### DIRECTIONS:
Go through the data underneath and copy every line exactly.

### GIVEN INFORMATION:
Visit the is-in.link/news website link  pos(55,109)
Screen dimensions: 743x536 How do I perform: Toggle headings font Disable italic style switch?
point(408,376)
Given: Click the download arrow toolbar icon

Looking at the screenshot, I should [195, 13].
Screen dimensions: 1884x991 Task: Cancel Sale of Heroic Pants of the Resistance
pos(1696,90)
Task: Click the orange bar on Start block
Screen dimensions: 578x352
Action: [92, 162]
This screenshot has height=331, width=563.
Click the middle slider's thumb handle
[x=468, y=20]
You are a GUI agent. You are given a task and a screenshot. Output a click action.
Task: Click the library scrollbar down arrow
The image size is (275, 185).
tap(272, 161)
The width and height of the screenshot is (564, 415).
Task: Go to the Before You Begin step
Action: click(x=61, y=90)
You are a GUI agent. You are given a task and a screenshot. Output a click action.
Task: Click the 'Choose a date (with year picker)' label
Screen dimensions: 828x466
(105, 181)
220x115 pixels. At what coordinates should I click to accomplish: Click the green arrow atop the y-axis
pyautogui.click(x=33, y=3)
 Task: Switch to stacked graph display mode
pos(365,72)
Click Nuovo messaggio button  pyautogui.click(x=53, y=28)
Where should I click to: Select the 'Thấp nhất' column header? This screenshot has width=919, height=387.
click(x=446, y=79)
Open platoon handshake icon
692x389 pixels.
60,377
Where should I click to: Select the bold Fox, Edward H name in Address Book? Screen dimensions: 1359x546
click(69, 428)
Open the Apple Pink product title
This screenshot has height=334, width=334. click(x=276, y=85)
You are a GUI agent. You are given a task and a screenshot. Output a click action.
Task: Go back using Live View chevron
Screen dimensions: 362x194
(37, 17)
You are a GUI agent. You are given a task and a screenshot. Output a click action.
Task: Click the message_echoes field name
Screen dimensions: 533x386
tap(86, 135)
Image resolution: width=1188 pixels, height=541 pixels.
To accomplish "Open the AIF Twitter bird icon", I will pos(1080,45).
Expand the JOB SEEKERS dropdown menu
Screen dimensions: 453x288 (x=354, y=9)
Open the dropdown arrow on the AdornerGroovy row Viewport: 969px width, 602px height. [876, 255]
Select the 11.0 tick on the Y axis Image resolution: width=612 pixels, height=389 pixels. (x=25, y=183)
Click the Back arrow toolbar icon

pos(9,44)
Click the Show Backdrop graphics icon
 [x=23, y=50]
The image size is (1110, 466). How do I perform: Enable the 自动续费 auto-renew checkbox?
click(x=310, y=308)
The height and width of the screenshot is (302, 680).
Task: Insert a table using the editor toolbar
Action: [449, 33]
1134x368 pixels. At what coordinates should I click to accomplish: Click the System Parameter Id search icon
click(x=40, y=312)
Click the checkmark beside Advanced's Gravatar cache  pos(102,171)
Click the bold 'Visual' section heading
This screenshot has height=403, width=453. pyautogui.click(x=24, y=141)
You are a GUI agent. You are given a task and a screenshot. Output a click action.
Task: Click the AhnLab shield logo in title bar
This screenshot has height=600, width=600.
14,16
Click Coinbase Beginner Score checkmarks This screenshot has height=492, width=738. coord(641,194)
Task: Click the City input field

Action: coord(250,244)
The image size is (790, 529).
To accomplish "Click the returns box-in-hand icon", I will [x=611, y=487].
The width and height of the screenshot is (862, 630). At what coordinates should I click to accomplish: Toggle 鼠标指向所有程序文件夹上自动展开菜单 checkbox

### OUTPUT OF THE EXERCISE:
Visit the is-in.link/news website link  pos(55,109)
Screen dimensions: 743x536 How do I perform: Toggle headings font Disable italic style switch?
point(408,376)
Given: Click the download arrow toolbar icon

Looking at the screenshot, I should [195, 13].
Screen dimensions: 1884x991 Task: Cancel Sale of Heroic Pants of the Resistance
pos(1696,90)
Task: Click the orange bar on Start block
Screen dimensions: 578x352
Action: [92, 162]
This screenshot has height=331, width=563.
Click the middle slider's thumb handle
[x=468, y=20]
You are a GUI agent. You are given a task and a screenshot. Output a click action.
Task: Click the library scrollbar down arrow
The image size is (275, 185).
tap(272, 161)
The width and height of the screenshot is (564, 415).
Task: Go to the Before You Begin step
Action: click(x=61, y=90)
You are a GUI agent. You are given a task and a screenshot. Output a click action.
Task: Click the 'Choose a date (with year picker)' label
Screen dimensions: 828x466
(105, 181)
220x115 pixels. At what coordinates should I click to accomplish: Click the green arrow atop the y-axis
pyautogui.click(x=33, y=3)
 Task: Switch to stacked graph display mode
pos(365,72)
Click Nuovo messaggio button  pyautogui.click(x=53, y=28)
Where should I click to: Select the 'Thấp nhất' column header? This screenshot has width=919, height=387.
click(x=446, y=79)
Open platoon handshake icon
692x389 pixels.
60,377
Where should I click to: Select the bold Fox, Edward H name in Address Book? Screen dimensions: 1359x546
click(69, 428)
Open the Apple Pink product title
This screenshot has height=334, width=334. click(x=276, y=85)
You are a GUI agent. You are given a task and a screenshot. Output a click action.
Task: Go back using Live View chevron
Screen dimensions: 362x194
(37, 17)
You are a GUI agent. You are given a task and a screenshot. Output a click action.
Task: Click the message_echoes field name
Screen dimensions: 533x386
tap(86, 135)
Image resolution: width=1188 pixels, height=541 pixels.
To accomplish "Open the AIF Twitter bird icon", I will pos(1080,45).
Expand the JOB SEEKERS dropdown menu
Screen dimensions: 453x288 (x=354, y=9)
Open the dropdown arrow on the AdornerGroovy row Viewport: 969px width, 602px height. [876, 255]
Select the 11.0 tick on the Y axis Image resolution: width=612 pixels, height=389 pixels. (x=25, y=183)
Click the Back arrow toolbar icon

pos(9,44)
Click the Show Backdrop graphics icon
 [x=23, y=50]
The image size is (1110, 466). How do I perform: Enable the 自动续费 auto-renew checkbox?
click(x=310, y=308)
The height and width of the screenshot is (302, 680).
Task: Insert a table using the editor toolbar
Action: [449, 33]
1134x368 pixels. At what coordinates should I click to accomplish: Click the System Parameter Id search icon
click(x=40, y=312)
Click the checkmark beside Advanced's Gravatar cache  pos(102,171)
Click the bold 'Visual' section heading
This screenshot has height=403, width=453. pyautogui.click(x=24, y=141)
You are a GUI agent. You are given a task and a screenshot. Output a click action.
Task: Click the AhnLab shield logo in title bar
This screenshot has height=600, width=600.
14,16
Click Coinbase Beginner Score checkmarks This screenshot has height=492, width=738. coord(641,194)
Task: Click the City input field

Action: coord(250,244)
The image size is (790, 529).
To accomplish "Click the returns box-in-hand icon", I will [x=611, y=487].
The width and height of the screenshot is (862, 630). At what coordinates should I click to accomplish: Toggle 鼠标指向所有程序文件夹上自动展开菜单 checkbox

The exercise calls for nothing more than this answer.